How Do You Teach Charlotte Mason English Lessons
“I am thinking of taking a Charlotte Mason approach with English. Do you have any suggestions? My children are aged 10, 11, & 12. ” Nikki
The first thing that I would say is that you should think of English as being a part of every lesson. If you do that you can incorporate writing and reading lessons into almost every subject. This may sound hard but it actually makes planning a lot easier because you have a base to work from.
I usually find it is best to work much of my schedule around my history and geography studies. Then I can choose my books and base my lessons around the books.
I then work out how I am going to use Charlotte Mason’s teaching methods with the books I have chosen.
Here is a short rundown of what I would usually include in my CM English lessons. And since I also use literature and books that covers many other topics I’m also covering some of my history, geography, science and art lessons as well.
Handwriting Practice or Copywork.
You can choose a passage from a book or poem you may be studying or use preset copywork like Downunder Copywork.
Encourage beautiful handwriting. This year we are using a calligraphy set to improve our cursive. It’s artistic as well as using good models.
We have dictation lessons twice a week. This is how we teach spelling. Make sure you do your spelling lessons the CM way. It’s different to how many people did it at school. You can read more about that here.
Again you can choose the passage for dictation or use preset dictation lessons.
We have Downunder Dictation.
I also like Spelling Wisdom from Simply Charlotte Mason.
Literature and Poetry
Read aloud a classic novel of your choice to the children. It’s often good to pick something that goes along with the period of history you are studying.
Read some poetry every day. We use a poetry anthology that they read through themselves.
Writing – Composition and Narration
Charlotte Mason wanted children to narrate back what they had heard or read. This is the backbone of Charlotte Mason’s writing program. Written narrations can begin from 10. Narrations can also be set using books that you are using in other subjects like science, history or geography, even art. Get them to write it in their notebooks. Using this method kills two birds with one stone – a writing and a subject lesson. I do this all the time. Read more about how narration works.
More Living Books
Add some more books for free reading with the children (on their own or with you). These can be in a range of subjects and can also be used to teach that subject. Collect a list of books that you want them to read using booklists like the ones you will find here.
You can teach some grammar but it need not be too complicated. You can work through a simple grammar reference book like the one we have.
There are some CM grammar books like Simply Grammar that CM homeschoolers leave till about Year 7.
We do one Shakespeare a year. We pick a book like Ian Serrailier’s book The Enchanted Island. That might be enough for primary aged children. For my high school kids we read the play and watch the movie. A good entry level Shakespeare is Much Ado about Nothing. The movie is also lovely.

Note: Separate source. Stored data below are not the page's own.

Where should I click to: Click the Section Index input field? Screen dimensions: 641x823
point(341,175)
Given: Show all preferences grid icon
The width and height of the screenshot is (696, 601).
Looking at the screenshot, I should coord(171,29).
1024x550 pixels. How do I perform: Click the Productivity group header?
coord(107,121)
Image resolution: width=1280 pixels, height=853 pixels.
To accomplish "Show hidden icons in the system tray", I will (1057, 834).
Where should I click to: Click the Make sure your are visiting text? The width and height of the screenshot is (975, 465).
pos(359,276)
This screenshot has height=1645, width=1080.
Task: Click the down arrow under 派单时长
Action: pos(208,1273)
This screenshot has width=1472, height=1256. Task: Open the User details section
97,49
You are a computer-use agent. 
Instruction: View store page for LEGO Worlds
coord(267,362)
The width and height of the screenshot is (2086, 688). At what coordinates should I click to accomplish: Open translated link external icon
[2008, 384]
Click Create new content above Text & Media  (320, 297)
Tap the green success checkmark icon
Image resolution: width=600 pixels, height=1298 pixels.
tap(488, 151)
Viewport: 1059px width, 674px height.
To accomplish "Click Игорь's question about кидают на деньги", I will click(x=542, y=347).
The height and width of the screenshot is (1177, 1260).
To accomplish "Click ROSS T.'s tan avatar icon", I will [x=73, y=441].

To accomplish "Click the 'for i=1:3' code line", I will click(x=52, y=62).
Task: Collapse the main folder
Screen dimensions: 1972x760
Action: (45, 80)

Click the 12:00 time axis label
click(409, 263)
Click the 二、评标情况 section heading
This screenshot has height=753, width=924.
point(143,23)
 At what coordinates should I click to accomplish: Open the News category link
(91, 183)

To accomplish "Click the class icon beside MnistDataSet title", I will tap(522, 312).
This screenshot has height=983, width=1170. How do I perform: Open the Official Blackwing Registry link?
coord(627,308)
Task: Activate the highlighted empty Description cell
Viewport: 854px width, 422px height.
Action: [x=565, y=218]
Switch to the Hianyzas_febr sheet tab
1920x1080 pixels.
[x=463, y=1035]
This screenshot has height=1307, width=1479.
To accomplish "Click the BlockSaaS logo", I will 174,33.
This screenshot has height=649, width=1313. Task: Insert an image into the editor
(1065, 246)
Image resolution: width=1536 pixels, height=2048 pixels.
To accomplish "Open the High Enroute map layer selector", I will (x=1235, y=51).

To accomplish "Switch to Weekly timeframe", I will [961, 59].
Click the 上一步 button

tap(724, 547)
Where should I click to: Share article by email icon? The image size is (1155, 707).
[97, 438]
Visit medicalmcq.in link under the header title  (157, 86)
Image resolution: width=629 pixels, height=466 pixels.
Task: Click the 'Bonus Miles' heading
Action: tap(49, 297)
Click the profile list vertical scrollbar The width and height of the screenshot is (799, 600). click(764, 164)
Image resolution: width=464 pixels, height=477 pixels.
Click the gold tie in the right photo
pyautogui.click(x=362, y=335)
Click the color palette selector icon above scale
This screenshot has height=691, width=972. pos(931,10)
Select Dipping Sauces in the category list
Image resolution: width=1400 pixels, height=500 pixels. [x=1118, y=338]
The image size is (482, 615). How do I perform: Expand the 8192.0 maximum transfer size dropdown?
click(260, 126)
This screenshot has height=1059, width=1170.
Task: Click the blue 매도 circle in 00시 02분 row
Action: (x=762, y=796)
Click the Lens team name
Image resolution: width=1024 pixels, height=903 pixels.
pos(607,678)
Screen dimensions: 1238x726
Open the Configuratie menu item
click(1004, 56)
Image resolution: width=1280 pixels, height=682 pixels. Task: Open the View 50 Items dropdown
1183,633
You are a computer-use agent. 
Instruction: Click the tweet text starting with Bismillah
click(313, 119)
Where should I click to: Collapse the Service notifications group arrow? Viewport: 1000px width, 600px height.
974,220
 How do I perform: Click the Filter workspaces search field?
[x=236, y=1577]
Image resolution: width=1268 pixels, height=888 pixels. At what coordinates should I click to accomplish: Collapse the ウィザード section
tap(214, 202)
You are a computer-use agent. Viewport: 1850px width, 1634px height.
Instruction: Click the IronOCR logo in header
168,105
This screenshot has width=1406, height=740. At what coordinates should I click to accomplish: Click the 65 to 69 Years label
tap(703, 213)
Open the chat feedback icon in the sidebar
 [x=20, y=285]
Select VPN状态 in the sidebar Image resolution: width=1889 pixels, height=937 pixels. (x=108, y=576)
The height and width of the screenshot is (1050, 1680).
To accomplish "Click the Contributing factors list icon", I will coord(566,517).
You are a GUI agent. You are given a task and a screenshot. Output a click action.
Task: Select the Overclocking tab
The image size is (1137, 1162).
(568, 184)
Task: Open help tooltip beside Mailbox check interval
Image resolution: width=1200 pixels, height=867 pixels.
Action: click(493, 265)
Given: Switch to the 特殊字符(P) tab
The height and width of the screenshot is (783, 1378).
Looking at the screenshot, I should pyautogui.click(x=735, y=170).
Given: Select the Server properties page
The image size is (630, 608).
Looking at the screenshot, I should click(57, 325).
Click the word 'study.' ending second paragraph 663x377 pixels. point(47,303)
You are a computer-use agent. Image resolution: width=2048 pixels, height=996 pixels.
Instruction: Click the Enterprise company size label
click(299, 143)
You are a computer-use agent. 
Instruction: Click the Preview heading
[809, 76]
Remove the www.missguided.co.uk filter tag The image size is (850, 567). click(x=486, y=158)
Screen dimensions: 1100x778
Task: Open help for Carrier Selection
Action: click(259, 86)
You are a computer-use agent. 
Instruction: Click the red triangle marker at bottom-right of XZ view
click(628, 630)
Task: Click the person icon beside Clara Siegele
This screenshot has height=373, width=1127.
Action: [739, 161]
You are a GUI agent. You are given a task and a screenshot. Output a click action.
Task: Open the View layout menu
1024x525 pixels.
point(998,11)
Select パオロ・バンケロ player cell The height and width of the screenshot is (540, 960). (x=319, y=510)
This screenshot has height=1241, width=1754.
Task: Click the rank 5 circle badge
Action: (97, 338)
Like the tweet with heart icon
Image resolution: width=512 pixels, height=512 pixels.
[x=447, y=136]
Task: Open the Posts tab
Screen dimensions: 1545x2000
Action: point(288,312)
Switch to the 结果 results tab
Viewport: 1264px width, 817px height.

Memory Work and Recitations.
Many CM homeschoolers also include memorisation of two or three poems a term. They also memorise Bible passages and some Shakespeare. I confess we don’t do that. I only memorise one poem a year for our annual homeschoolers poetry recital.
We don’t have any formal creative writing lessons. If they want to write a story they can. However I do require them to write about a topic that we are studying.
Covering The Curriculum
The National Curriculum “is built around the three interrelated strands of Language, Literature and Literacy…Together the three strands focus on developing students’ knowledge, understanding and skills in listening, reading, viewing, speaking, writing and creating.” Australian National Curriculum
I often get people ask if this way of teaching English will cover the curriculum. The short answer is yes. Whilst the CM approach doesn’t break down English lessons into isolated parts like a workbook it still teaches in all the three strands of English in the National Curriculum.
Note: The English syllabus may recommend some texts but they are not compulsory. This means you have the freedom to choose your own books. The syllabus focuses on the mechanics or writing and making sure children are exposed to different text types (narratives, reports, discussions etc) and genre. If you are choosing your books from a selection of fiction and non fiction, adding some poetry and having discussions you will be covering these requirements.
How To Write Lessons
From Year 4 – Year 6 I use Intermediate Language Lessons as a way to combine many of Charlotte Mason’s ideas into one resource.
Not CM But Still Great
For high school I use all of those methods already mentioned with my children but I also have decided to give my child some structured lessons that will help them to write well and help my children become familiar with writing terms used for teaching writing. For this reason I have also added a how to write resource to my children’s lessons every year from about 12 years old.
Write Every Day
Writing skills build and build. Don’t push your kids and frustrate them. Set them simple tasks and build on them. If they’re in tears stop! Re-asses for the next lesson and keep plodding away. Some kids will zoom and others won’t. My reluctant writer at 11 year old now gets high distinctions for his university assignments. It will come. Be persistent.
I hope this has helped you get some idea for planning English using the CM method.